I suggest you insert an id as serial type to handly the primary key
If you say that many of your rows are identical you will end checking many times. You can send them and the database will determine if insert it or not with the ON CONFLICT clause as follows
INSERT INTO Hundred (name,name_slug,status) VALUES ("sql_string += hundred
+",'" + hundred_slug + "', " + status + ") ON CONFLICT ON CONSTRAINT
hundred_pkey DO NOTHING;" cursor.execute(sql_string);
INSERT INTO invoices (invoiceid, billed) (
SELECT '12345','TRUE' WHERE NOT EXISTS (
SELECT 1 FROM invoices WHERE invoiceid='12345' AND billed='TRUE'
)
)
I was looking for a similar solution, trying to find SQL that work work in PostgreSQL as well as HSQLDB. (HSQLDB was what made this difficult.) Using your example as a basis, this is the format that I found elsewhere.

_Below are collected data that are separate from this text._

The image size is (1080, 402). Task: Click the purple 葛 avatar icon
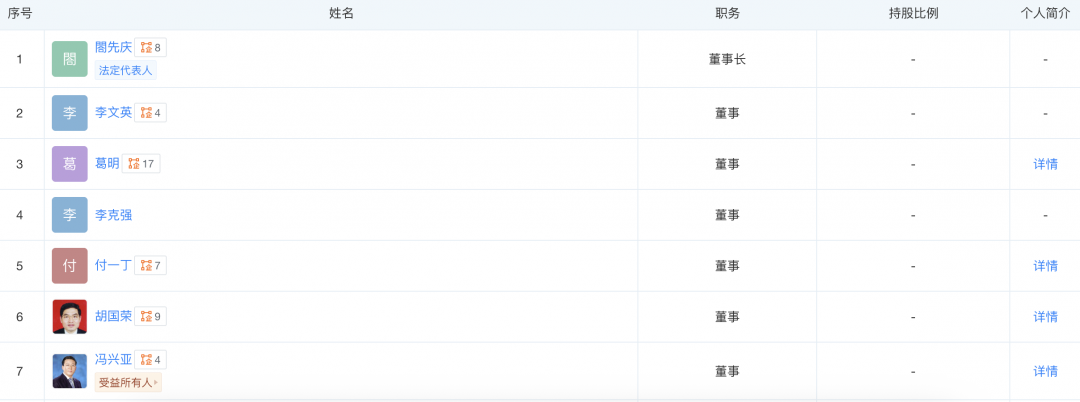70,164
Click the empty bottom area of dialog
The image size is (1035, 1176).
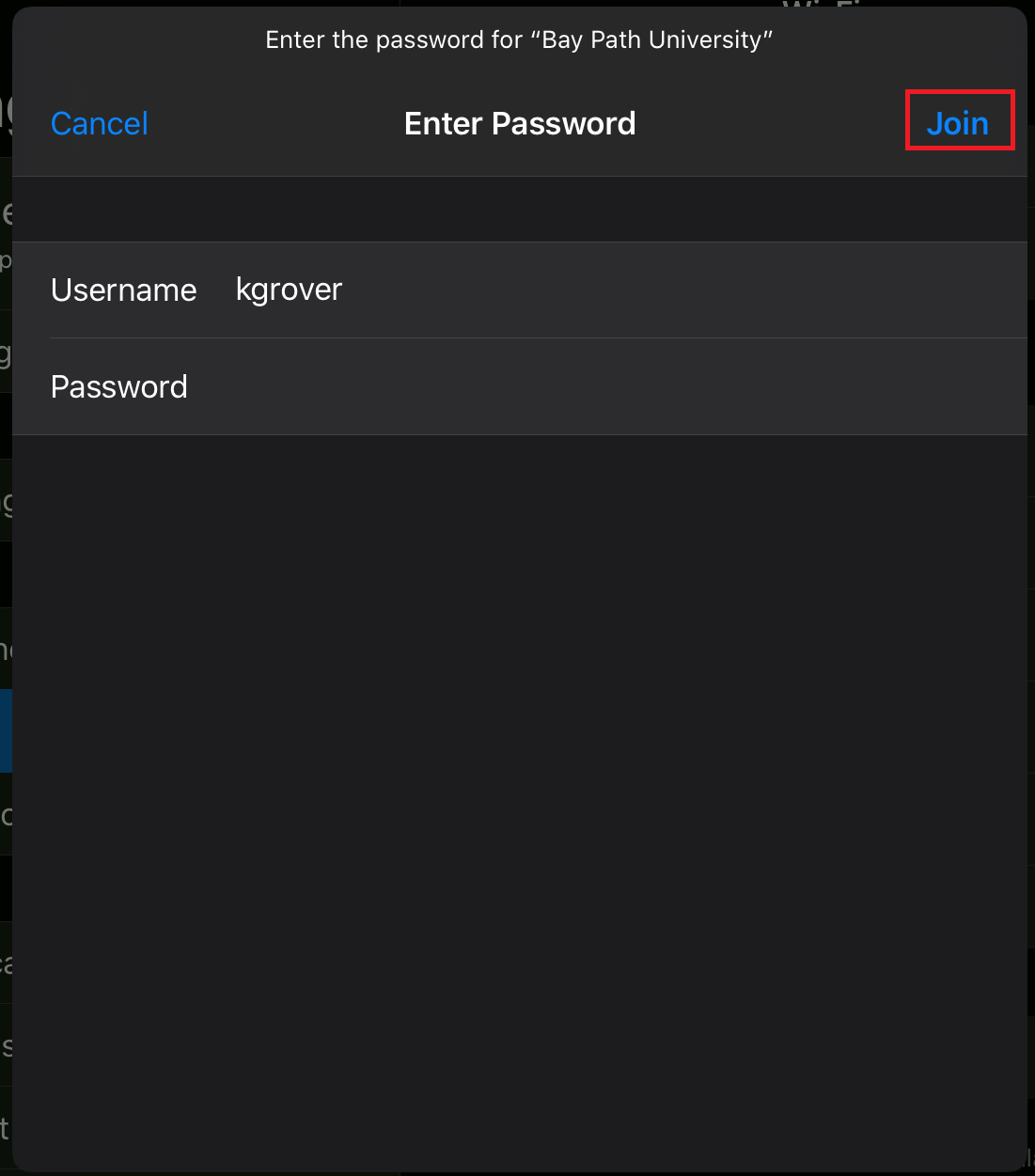(519, 1081)
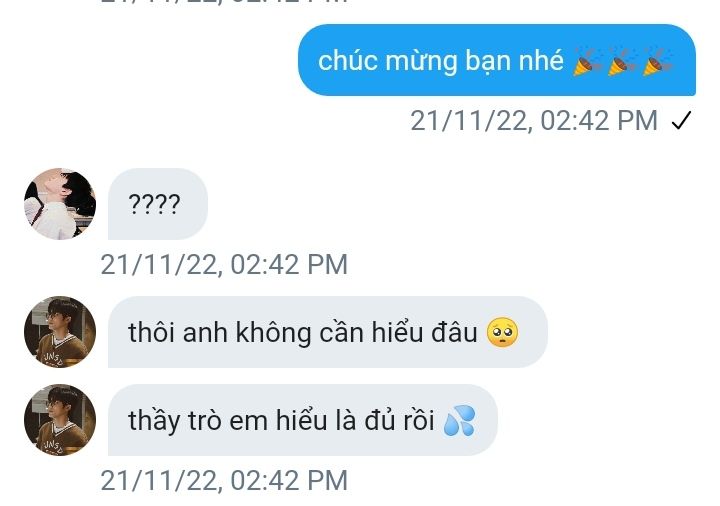Click the pleading face emoji
Viewport: 720px width, 506px height.
[502, 332]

sql = "INSERT INTO hundred (name,name_slug,status)"
sql += " ( SELECT " + hundred + ", '" + hundred_slug + "', " + status
sql += " FROM hundred"
sql += " WHERE name = " + hundred + " AND name_slug = '" + hundred_slug + "' AND status = " + status
sql += " HAVING COUNT(*) = 0 );"
Here is a generic python function that given a tablename, columns and values, generates the upsert equivalent for postgresql.
import json
def upsert(table_name, id_column, other_columns, values_hash):
template = """
WITH new_values ($$ALL_COLUMNS$$) as (
values
($$VALUES_LIST$$)
),
upsert as
(
update $$TABLE_NAME$$ m
set
$$SET_MAPPINGS$$
FROM new_values nv
WHERE m.$$ID_COLUMN$$ = nv.$$ID_COLUMN$$
RETURNING m.*
)
INSERT INTO $$TABLE_NAME$$ ($$ALL_COLUMNS$$)
SELECT $$ALL_COLUMNS$$
FROM new_values
WHERE NOT EXISTS (SELECT 1
FROM upsert up
WHERE up.$$ID_COLUMN$$ = new_values.$$ID_COLUMN$$)
"""
all_columns = [id_column] + other_columns
all_columns_csv = ",".join(all_columns)
all_values_csv = ','.join([query_value(values_hash[column_name]) for column_name in all_columns])

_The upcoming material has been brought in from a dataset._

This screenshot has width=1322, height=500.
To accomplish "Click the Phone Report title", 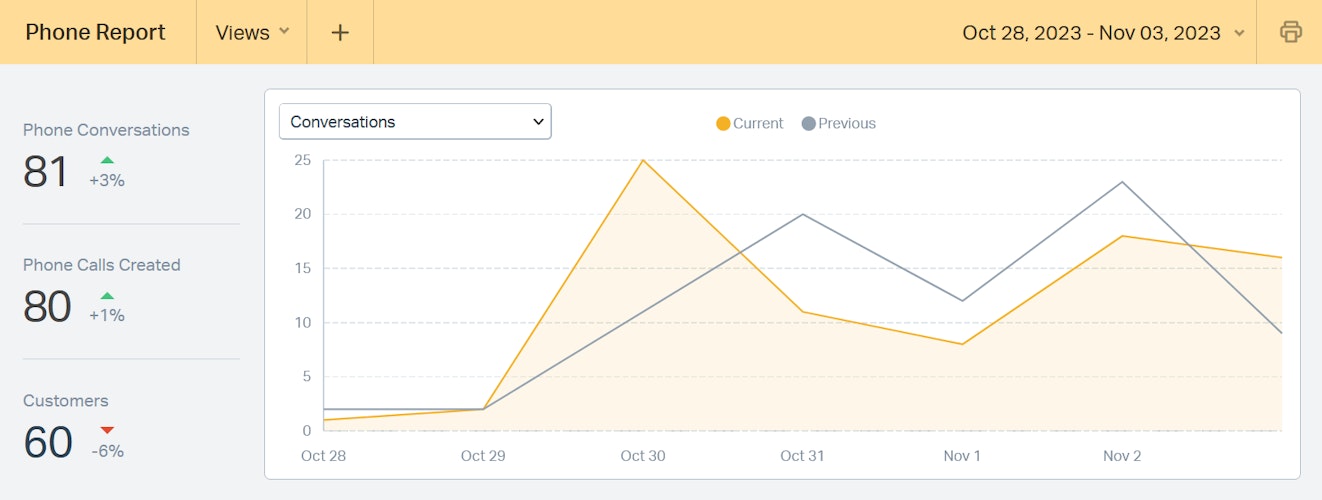I will (x=96, y=32).
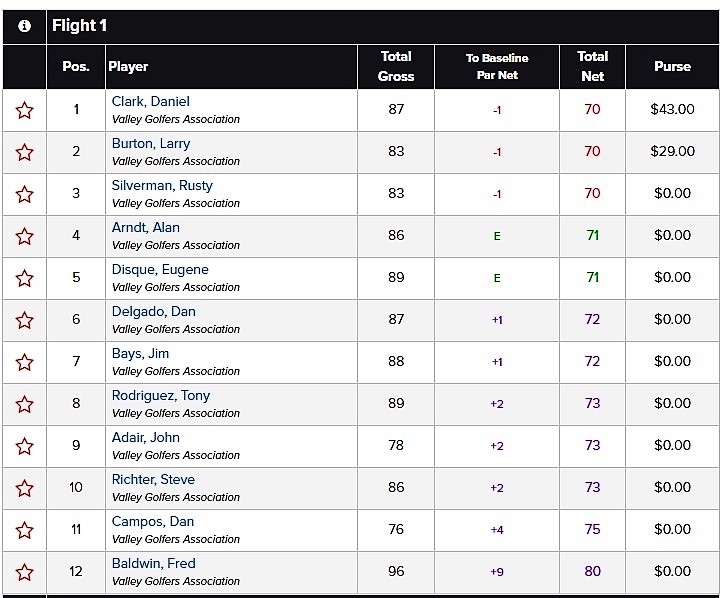
Task: Open player Clark, Daniel's scorecard link
Action: (150, 102)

set_mappings = ",".join([ c+ " = nv." +c for c in other_columns])
q = template
q = q.replace("$$TABLE_NAME$$", table_name)
q = q.replace("$$ID_COLUMN$$", id_column)
q = q.replace("$$ALL_COLUMNS$$", all_columns_csv)
q = q.replace("$$VALUES_LIST$$", all_values_csv)
q = q.replace("$$SET_MAPPINGS$$", set_mappings)
return q
def query_value(value):
if value is None:
return "NULL"
if type(value) in [str, unicode]:
return "'%s'" % value.replace("'", "''")
if type(value) == dict:
return "'%s'" % json.dumps(value).replace("'", "''")
if type(value) == bool:
return "%s" % value
if type(value) == int:
return "%s" % value
return value
if __name__ == "__main__":
my_table_name = 'mytable'
my_id_column = 'id'
my_other_columns = ['field1', 'field2']
my_values_hash = {
'id': 123,
'field1': "john",
'field2': "doe"
}
print upsert(my_table_name, my_id_column, my_other_columns, my_values_hash)
The solution in simple, but not immediatly.
If you want use this instruction, you must make one change to the db:
ALTER USER user SET search_path to 'name_of_schema';
after these changes "INSERT" will work correctly.